必要な作業
#1 青色申告特別控除のQ&Aで、質問者が過去の確定申告で適用を受けていた青色申告特別控除の額はいくらですか。
#2 青色申告特別控除のQ&Aから、「事業所得者である私は、開業時」で始まり「ますが、認めてもらえますか。」で終わる部分をそのまま抜き出してください。
#3 青色申告特別控除のQ&Aの本文を、示されている最後の文の後から続けて書いてください。

文書の抜粋
═══
【税務Q&A】青色申告特別控除に係る更正の請求の可否

【質問】

 事業所得者である私は、開業時から青色申告承認を受けて所得税の確定申告書を提出し、同申告書には損益計算書及び貸借対照表を記載した青色申告決算書も添付していますが、作成している帳簿書類等が65万円の青色申告特別控除の適用対象となる要件を備えたものに該当するか否かの判断がつきかねていたこともあって、10万円の青色申告特別控除の適用を受けていました。
 事業も軌道に乗って来たので、本年分から決算事務等を税理士に委任することとした関係で過年分の帳簿書類等を確認してもらったところ、65万円の青色申告特別控除の適用対象となる要件を十分備えたものという見解をいただきましたので、過去の確定申告で適用している10万円の青色申告特別控除から65万円の青色申告特別控除に変更するため、更正の請求をしたいと考えていますが、認めてもらえますか。
 なお、税務署に提出している確定申告書には、65万円の青色申告特別控除の適用を受ける旨の記載等はしていません。

【回答】

 10万円の青色申告特別控除の適用を受けて確定申告書を提出しているあなたは、更正の請求を行うことで65万円の青色申告特別控除の適用を受けることはできないものと解されます。

【関連情報】

《法令等》

  • 所得税法143条
  • 所得税法148条
  • 所得税法149条
  • 所得税法施行規則56条
  • 所得税法施行規則57条
  • 所得税法施行規則58条
  • 所得税法施行規則59条
  • 所得税法施行規則60条
  • 所得税法施行規則61条
  • 所得税法施行規則62条
  • 所得税法施行規則63条
  • 所得税法施行規則64条
  • 所得税法施行規則65条
  • 租税特別措置法25条の2第1項
  • 租税特別措置法25条の2第3項
  • 租税特別措置法25条の2第5項
  • 租税特別措置法施行規則9条の6
  • 租税特別措置法通達25の2-4

【解説】

1 65万円の青色申告特別控除の適用要件は、〔1〕確定申告書にその適用を受ける旨及びその適用を受ける金額の計算に関する事項の記載、〔2〕正規の簿記の原則に従った帳簿書類に基づいて作成された貸借対照表及び損益計算書その他事業所得等の金額に関する明細書の添付、かつ、〔3〕当該確定申告書をその提出期限までの提出、を行った場合に限り適用することとされています(措法25条の2〔5〕)。
═══
データセットの内容
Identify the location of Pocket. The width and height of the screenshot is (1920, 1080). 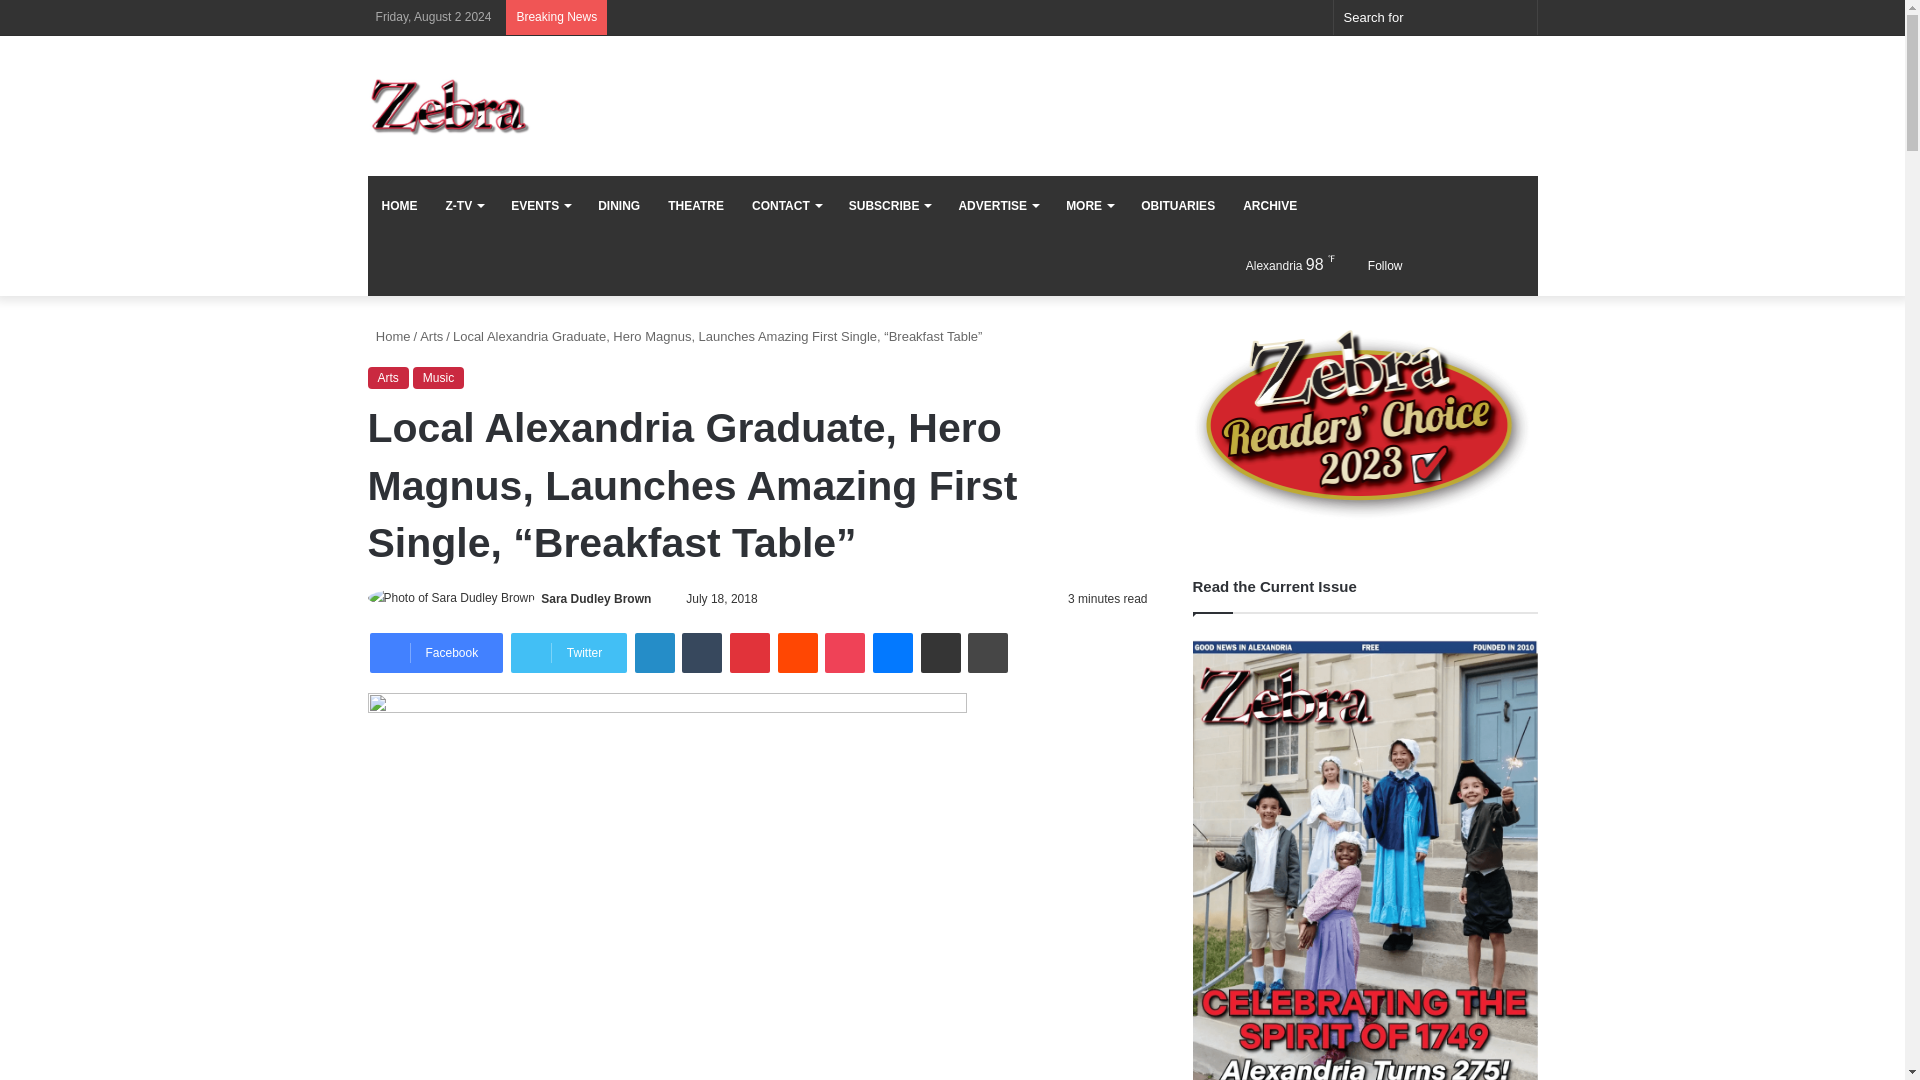
(845, 652).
═══
順番どおりの回答
#1 10万円です。

#2
事業所得者である私は、開業時から青色申告承認を受けて所得税の確定申告書を提出し、同申告書には損益計算書及び貸借対照表を記載した青色申告決算書も添付していますが、作成している帳簿書類等が65万円の青色申告特別控除の適用対象となる要件を備えたものに該当するか否かの判断がつきかねていたこともあって、10万円の青色申告特別控除の適用を受けていました。
 事業も軌道に乗って来たので、本年分から決算事務等を税理士に委任することとした関係で過年分の帳簿書類等を確認してもらったところ、65万円の青色申告特別控除の適用対象となる要件を十分備えたものという見解をいただきましたので、過去の確定申告で適用している10万円の青色申告特別控除から65万円の青色申告特別控除に変更するため、更正の請求をしたいと考えていますが、認めてもらえますか。

#3
2 この点、10万円の青色申告特別控除は、確定申告への記載を要件とするものではありませんので、同10万円控除の適用を受けることができる者がその控除をしないところで確定申告書を提出している場合であっても、修正申告又は更正等によりその控除を受けることができることになります。つまり10万円の青色申告特別控除は、青色申告の要件を満たす帳簿書類に基づいて作成された申告書の提出者であれば適用される控除ということになります。
3 そうしますと、上記1及び2のとおり、10万円又は65万円の青色申告特別控除の適用要件は明らかに異なるものですが、上記1の65万円の青色申告特別控除については、その適用を受けることを失念していた場合において、後に納税者のやむを得ない事情があったとして税務署長がこれを認め、同控除の適用を認めるとするいわゆる宥恕規定は設けられていません。
  このことは、正規の簿記の原則に従った帳簿書類に基づいて作成された貸借対照表及び損益計算書その他事業所得等の金額に関する明細書の添付ができるような納税者が、10万円又は65万円の選択を誤るということを予め想定して宥恕規定を設ける必要性もないということを前提に租税特別措置法第25条の2が規定されているのではないかと考えられるところです。
  加えて、租税特別措置法通達25の2-4には、「65万円の青色申告特別控除は、確定申告書に記載されている不動産所得の金額又は事業所得の金額が、修正申告又は更正(再更正を含む。)により異動することとなったため『当該確定申告書に記載されている青色申告特別控除額』にも異動が生ずることとなった場合には、その異動後の控除額によりこれらの所得の金額を計算することに留意する。」と規定しており、当初申告において65万円の青色申告特別控除の適用を受けていることを前提とした規定ぶりとなっています。
4 以上のことから、仮に、ご質問の不動産賃貸が事業的規模の貸付けとして認められる場合であっても、過去の確定申告で上記1の〔1〕~〔3〕までの要件を満たした確定申告書の提出を行っていない以上、10万円の青色申告特別控除の適用対象者とされることになり、その限りでは課税標準を誤った申告とはなりませんので、この確定申告について更正の請求で65万円の青色申告特別控除の適用を受けることはできないのではないかと考えられます。

【収録日】

平成30年 6月27日
上記掲載内容は、作成時の法令を基に作成しております。このため、個々の掲載内容が最新の法令等に基づいているかは、利用者ご自身がご確認ください。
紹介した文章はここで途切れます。